A Michigan law school suing the American Bar Association over its uncertain accreditation status wants access to years of internal records pertaining to how the ABA evaluates law schools.

But the ABA is pushing back, arguing in court papers that releasing such an extensive array of confidential records is unwarranted and will undermine its accreditation efforts and complicate its law school oversight.

The ABA has asked a federal judge in Michigan for a protective order limiting discovery in Western Michigan University Cooley Law School's suit against it, which stems from the ABA's November finding that Cooley is out of compliance with rules meant to ensure law schools admit only students who “appear capable” of graduating and passing the bar.

Cooley on Jan 5. asked the ABA's counsel for all tapes and transcripts of meetings of the ABA's Council of the Section of Legal Education and Admissions to the Bar, its accreditation committee, and its standards review committee dating back to 2010 when the monitoring of law schools was discussed or when schools were found to be out of compliance with the ABA's admissions rules, according to the ABA's motion for protective order, filed Feb. 5 in U.S. District Court for the Eastern District of Michigan.

Cooley also wants records for any meeting in which those ABA bodies discussed rules pertaining to law school resources, objectives, academic advising, bar passage, admissions, and disclosure requirements.

Put another way, Cooley wants access to a trove of information about the ABA's internal accreditation discussions pertaining not only to its own campus, but every law school that has come up for accreditation or been flagged since 2010.

Cooley general counsel James Robb said Thursday that the discovery request falls within the scope of the lawsuit.

“The law school's request for production of documents is proper because it bears on a number of significant issues in the litigation,” he said.

The ABA maintains in court papers that Cooley's request is an overreach. Cooley is entitled only to the administrative record at issue in its own accreditation case—not those of other schools, the ABA's motion argues. Information about accreditation decisions pertaining to other schools is “irrelevant to the legal question at issue,” the ABA's motion reads.

An ABA spokesman declined to comment, citing the pending litigation.

Cooley argues in court papers that the ABA's accreditation decision-making is cloaked in secrecy and that its admission standard is unlawfully vague. Cooley's amended complaint, filed Jan. 31, asserts that the ABA has unwritten guidelines for enforcing its standards. Moreover, its “monitoring process is entirely done in secret,” internal reviews are not made available to schools, and the ABA offers no definition of the meaning of the “appears capable” language of its admission standard, according to the amended complaint.
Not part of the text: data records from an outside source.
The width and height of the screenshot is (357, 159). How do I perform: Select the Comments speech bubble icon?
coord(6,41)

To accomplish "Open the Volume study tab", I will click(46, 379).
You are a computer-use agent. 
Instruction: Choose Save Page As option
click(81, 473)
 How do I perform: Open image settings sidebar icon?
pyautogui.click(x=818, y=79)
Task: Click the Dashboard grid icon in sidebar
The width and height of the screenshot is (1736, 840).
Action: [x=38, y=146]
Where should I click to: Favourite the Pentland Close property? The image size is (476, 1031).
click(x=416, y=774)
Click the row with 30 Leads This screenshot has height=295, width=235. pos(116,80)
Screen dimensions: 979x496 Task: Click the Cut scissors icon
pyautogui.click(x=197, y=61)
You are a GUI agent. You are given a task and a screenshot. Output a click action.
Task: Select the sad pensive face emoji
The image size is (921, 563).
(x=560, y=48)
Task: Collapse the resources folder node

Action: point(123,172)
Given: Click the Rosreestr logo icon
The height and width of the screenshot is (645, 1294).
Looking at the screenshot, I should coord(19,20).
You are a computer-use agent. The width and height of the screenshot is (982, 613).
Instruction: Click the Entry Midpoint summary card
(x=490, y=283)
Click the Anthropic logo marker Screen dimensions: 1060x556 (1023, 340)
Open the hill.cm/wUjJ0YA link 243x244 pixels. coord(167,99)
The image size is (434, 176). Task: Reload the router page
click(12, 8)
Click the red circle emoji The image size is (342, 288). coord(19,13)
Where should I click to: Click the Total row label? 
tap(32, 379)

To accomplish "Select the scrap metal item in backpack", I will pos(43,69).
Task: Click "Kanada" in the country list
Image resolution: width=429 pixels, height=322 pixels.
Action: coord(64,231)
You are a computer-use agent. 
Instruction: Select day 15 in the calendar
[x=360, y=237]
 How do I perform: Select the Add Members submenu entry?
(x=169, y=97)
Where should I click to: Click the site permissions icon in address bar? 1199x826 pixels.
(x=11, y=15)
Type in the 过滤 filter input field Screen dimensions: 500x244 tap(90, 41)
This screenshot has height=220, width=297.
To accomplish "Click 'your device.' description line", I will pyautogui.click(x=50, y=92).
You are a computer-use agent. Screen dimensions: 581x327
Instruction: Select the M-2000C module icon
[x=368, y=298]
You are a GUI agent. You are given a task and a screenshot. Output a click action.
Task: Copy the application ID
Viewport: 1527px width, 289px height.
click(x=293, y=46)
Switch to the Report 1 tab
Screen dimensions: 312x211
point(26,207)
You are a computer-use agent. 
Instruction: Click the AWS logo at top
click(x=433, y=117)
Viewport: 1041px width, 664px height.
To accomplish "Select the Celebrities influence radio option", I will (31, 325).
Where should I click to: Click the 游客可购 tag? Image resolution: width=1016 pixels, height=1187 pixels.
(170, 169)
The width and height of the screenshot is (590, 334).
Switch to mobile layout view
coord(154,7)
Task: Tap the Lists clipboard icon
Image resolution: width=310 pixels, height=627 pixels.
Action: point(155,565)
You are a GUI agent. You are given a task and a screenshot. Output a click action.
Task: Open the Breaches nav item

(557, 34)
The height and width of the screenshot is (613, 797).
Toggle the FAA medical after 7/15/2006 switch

Regarding the recent discovery request, “I think [Cooley] would be looking for a few things. One would be unwritten rules,” said David Frakt, an Orlando lawyer who has written about Cooley's lawsuit on the Faculty Lounge blog. “Two would be changes in their interpretation of those rules over time, which have not been publicly shared. And three would be uneven enforcement of the rules. If they could find a similarly situated school which was not found out of compliance on the same standards they were, then that would be helpful to them.”

Unfortunately for Cooley, no other school has a bar pass and admissions track record as poor as its own, Frakt said. Most all other similarly situated law schools have already been sanctioned by the ABA, he added.

Cooley lost the first round of litigation in December when a federal judge declined to restrain the ABA from publicly posting a letter that the law school had been found out of compliance with the admission standards. (Cooley remains fully accredited for now.) The ABA fired back in its Jan. 8 motion to dismiss, highlighting multiple shortcomings from the school's plummeting bar pass rate to an increase in students coming in with Law School Admission Test scores of 143 or lower.

In its latest filing, the ABA alleges that the confidentiality of its accreditation process protects schools from the disclosure of sensitive information and helps ensure schools are candid in their dealings with the ABA.

“Schools have an expectation that their accreditation information will be kept confidential and will not be spread in litigation they do not bring,” reads the ABA's motion for protective order. “If the ABA's files were regularly thrown open in cases like this one, the Council and Committee would face needless complications in performing their monitoring and oversight functions.”